L’A.e.d (Association action sur l’environnement et le développement) a organisé, mardi 28 septembre 2021, en partenariat avec la Commission des affaires environnementales du C.e.s.e (Conseil économique, social et environnemental), un atelier de sensibilisation contre l’utilisation de l’amalgame dentaire, habituellement appelé plombage gris pour la réparation des dents abimées.

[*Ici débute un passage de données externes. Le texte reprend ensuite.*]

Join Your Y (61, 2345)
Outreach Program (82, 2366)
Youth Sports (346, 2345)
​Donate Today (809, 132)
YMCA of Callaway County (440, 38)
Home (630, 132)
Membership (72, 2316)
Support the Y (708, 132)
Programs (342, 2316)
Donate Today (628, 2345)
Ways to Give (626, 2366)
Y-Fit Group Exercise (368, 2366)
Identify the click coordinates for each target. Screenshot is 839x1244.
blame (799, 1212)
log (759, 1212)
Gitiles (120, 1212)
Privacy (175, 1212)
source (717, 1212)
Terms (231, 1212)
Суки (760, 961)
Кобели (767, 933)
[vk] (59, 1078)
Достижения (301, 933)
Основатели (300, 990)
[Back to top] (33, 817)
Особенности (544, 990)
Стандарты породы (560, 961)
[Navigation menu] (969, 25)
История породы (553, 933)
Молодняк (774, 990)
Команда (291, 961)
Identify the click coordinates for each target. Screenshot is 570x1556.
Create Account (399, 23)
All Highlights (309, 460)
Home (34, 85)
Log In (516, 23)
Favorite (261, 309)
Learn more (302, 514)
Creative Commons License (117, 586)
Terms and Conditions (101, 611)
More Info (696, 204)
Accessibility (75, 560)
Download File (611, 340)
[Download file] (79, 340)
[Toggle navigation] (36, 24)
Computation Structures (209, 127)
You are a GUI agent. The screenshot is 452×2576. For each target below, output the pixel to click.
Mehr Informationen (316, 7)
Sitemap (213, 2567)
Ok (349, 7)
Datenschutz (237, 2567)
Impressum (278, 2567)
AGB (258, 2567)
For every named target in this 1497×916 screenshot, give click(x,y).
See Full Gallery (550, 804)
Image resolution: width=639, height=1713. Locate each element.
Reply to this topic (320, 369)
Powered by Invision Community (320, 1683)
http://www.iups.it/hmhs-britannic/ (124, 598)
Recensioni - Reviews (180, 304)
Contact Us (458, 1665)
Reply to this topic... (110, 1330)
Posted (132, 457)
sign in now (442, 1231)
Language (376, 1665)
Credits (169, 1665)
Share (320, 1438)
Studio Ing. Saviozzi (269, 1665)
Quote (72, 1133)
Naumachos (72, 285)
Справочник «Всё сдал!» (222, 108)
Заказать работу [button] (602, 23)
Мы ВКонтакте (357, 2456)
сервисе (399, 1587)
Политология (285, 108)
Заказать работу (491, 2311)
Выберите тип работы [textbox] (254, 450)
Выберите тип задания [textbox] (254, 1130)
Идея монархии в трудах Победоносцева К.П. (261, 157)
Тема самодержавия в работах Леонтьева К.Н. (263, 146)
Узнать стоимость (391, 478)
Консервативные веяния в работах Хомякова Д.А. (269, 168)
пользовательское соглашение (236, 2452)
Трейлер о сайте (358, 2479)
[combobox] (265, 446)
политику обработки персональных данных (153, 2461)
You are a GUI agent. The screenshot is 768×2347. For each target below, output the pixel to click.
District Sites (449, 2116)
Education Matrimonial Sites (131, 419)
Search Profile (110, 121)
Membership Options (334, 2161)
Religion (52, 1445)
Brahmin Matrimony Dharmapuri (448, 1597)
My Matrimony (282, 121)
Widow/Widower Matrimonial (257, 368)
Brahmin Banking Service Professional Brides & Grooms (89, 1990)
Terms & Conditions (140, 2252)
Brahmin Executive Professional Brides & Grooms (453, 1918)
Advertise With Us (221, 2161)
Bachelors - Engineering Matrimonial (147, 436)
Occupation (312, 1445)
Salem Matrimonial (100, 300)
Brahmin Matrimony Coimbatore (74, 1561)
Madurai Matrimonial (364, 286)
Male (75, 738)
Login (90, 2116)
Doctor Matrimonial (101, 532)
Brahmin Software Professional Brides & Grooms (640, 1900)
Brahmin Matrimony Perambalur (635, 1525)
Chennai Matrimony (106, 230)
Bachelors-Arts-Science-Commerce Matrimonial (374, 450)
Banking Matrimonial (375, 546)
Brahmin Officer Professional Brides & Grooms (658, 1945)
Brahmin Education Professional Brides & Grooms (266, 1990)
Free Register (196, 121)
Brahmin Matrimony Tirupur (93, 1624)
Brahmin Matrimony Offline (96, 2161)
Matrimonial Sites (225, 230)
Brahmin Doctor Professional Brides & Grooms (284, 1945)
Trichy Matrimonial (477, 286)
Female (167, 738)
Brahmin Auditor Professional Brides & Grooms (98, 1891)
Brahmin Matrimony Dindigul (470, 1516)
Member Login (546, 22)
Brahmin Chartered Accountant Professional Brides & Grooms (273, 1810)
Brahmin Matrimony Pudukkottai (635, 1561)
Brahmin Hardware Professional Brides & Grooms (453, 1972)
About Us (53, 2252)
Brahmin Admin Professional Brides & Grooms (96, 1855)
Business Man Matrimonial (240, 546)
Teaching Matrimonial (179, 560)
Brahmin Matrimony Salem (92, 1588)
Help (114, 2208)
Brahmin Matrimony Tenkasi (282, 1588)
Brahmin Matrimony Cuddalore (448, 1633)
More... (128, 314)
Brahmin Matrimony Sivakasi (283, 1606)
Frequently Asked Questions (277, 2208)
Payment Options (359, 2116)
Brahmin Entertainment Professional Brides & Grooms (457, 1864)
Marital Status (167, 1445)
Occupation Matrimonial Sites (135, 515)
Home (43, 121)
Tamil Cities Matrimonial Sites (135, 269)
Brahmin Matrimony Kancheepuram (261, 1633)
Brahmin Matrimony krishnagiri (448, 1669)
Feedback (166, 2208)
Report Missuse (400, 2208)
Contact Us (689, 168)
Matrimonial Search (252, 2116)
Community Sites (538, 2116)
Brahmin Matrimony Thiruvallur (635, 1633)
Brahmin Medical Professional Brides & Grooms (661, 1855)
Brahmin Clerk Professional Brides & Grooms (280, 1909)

Ouvert par le Dr Eugène Loubaki, président de l’A.e.d, en présence du Dr Jean Diamouangana, vice-président de la Commission des affaires environnementales, l’atelier s’est déroulé au siège du C.e.s.e, à Brazzaville, et a regroupé les cadres et agents de cette institution.

Le plombage gris utilisé par les dentistes est un matériau qui s’insère facilement dans la dent creusée et ne coûte pas cher. C’est un mélange de mercure avec d’autres métaux tels que l’argent, l’étain et le cuivre qui, malheureusement, constitue une menace sérieuse sur l’intégrité biologique des gens. Le mercure est un métal lourd, une substance indésirable et potentiellement très nuisible pour le corps humain et l’environnement. Il est nocif pour la santé. L’O.m.s (Organisation mondiale de la santé) cite le mercure comme un des dix polluants les plus préoccupants pour la santé humaine.
«La situation la plus préoccupante est celle de l’exposition au mercure du jeune enfant dont le cerveau est en développement, notamment de moins de 15 ans, du fœtus dans le ventre de sa mère, car le mercure peut traverser le placenta, et du bébé qui consomme le lait mercuriel du sein de sa maman, si celle-ci a été exposée au mercure de l’amalgame dentaire ou d’une autre source contenant du mercure. En plus du mercure, l’exposition à d’autres produits chimiques est inquiétante dans notre pays», a déclaré le Dr Eugène Loubaki, dans son allocution d’ouverture de l’atelier. Au cours de celui-ci, les participants ont suivi une série de communications, sous la supervision du Dr Jean Diamouangana.
A la lumière des échanges, les participants ont été édifiés et ont compris que l’objectif de la Convention de Minamata (nom de la ville japonaise où la convention a été signée) sur le mercure est de protéger la santé humaine et l’environnement des émissions anthropiques du mercure et de ses composés. Le Congo l’a signée le 8 octobre 2014 et l’a ratifiée le 6 août 2019. Cette convention, qui est entrée en vigueur le 16 août 2017 à Genève, en Suisse, recommande de mener des actions d’éducation, de formation et de sensibilisation du public sur les effets de l’exposition au mercure et à ses composés.
Or le Congo, en dépit des engagements pris devant la communauté internationale, continue d’autoriser l’utilisation, de manière irrationnelle, des produits chimiques en quantités considérables, tels que les pesticides, les polychlorobiphényles (P.c.b) et les polluants organiques persistants (Pops), notamment dans les secteurs de l’agriculture, la santé, la foresterie, l’industrie, l’énergie et la construction.